Steps to fix package security vulnerabilities in your JS project

Pere Sola - Oct 25 - - Dev Community

Github sends you regular alerts when security vulnerabilities are detected among your installed packages or its dependencies. I used to try to let the dependabot fix them for me. However, half the time I was not able to merge the PR that had been generated for me. As a result, the violations were left unadressed, which is not good. In my case I use pnpm, I guess it is the same with npm.

I came across this article by Niraj Chauhan's today and it got me into how to solve them using the terminal.

Steps:

  • You get the dependabot alert from Github:

Dependabot alert from Github

  • I know, the package name in the screenshot above doesn't match the rest of the article. But this is about the steps, you get the point.
  • Navigate to the project in your machine and run pnpm audit. You should see details about the vulnerabilities:

Details about the vulnerability in the terminal

  • In the path section you should see what is causing this. In my case, it seems to be "nested dependencies" (dependencies of dependencies).
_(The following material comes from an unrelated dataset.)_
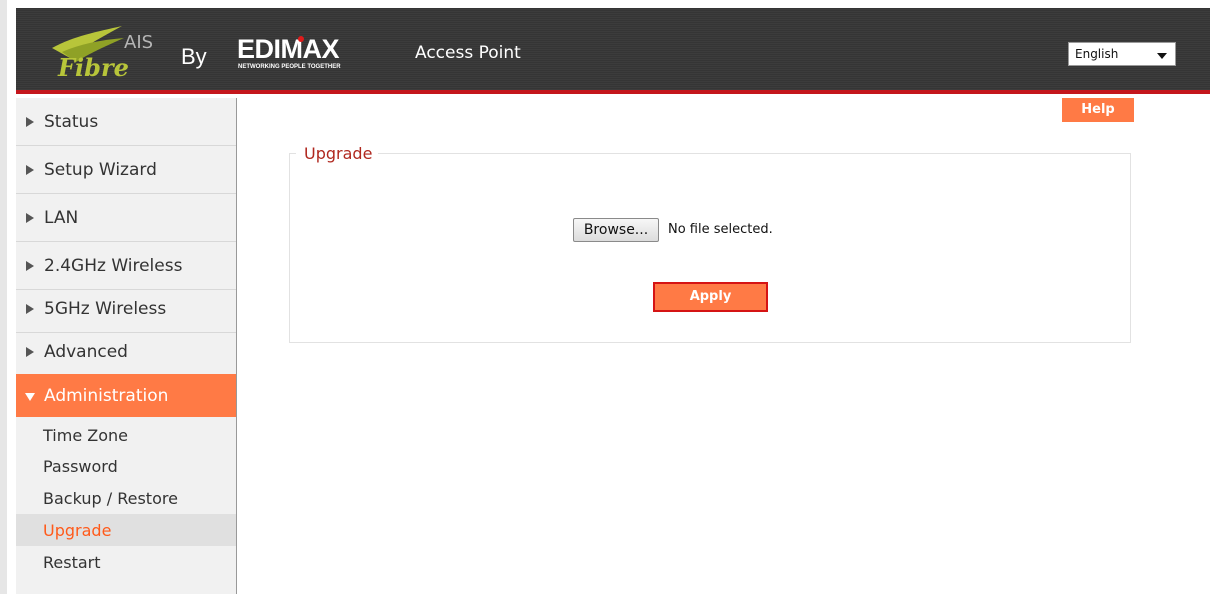 Image resolution: width=1210 pixels, height=594 pixels. What do you see at coordinates (1122, 54) in the screenshot?
I see `language-select: English` at bounding box center [1122, 54].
  • You can run pnpm why NAME_OF_THE_PACKAGE to confirm the above. In my case, I get this when running it on my first vulnerability: pnpm why netmask

Result of

  • You can try running pnpm audit fix but it never works for me.
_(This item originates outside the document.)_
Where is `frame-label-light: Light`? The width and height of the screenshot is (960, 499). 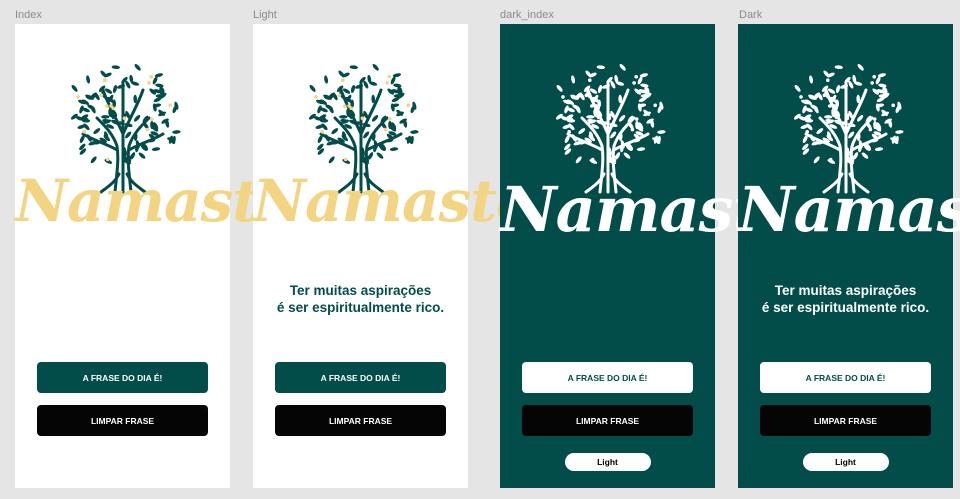
frame-label-light: Light is located at coordinates (265, 15).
  • Open your package.json and update the package version that is causing this - in my case mailgun-js. You can run pnpm view NAME_OF_THE_PACKAGE versions to see all the versions or pnpm info NAME_PACKAGE version to know the latest stable version.

If it is different, edit your package.json file with the version you need and run pnpm i again. After that you run pnpm audit again to confirm that the vulnerability is gone. If it is still there, start again or continue reading.

  • In my case, the latest stable version is the one I have installed, so I need to take another approach.

  • We can force pnpm to install a certain version of a nested dependency. The pnpm docs are here and you do it like so in your package.json file:

Example of pnpm overrides code in package.json file

  • I got an error about the version I was trying to override, so I wrote the latest one in my package.json file:

Latest version of the package file

Image description

  • Run pnpm i and happy days, the vulnerability for that package is no longer there.

Edit 25/10: according to this Stackoverflow thread, both Github dependabot and pnpm audit feed from the same database, so you are not missing on vulnerabilities byfixing things this way rather than the dependabot workflow. Also there is this blog post.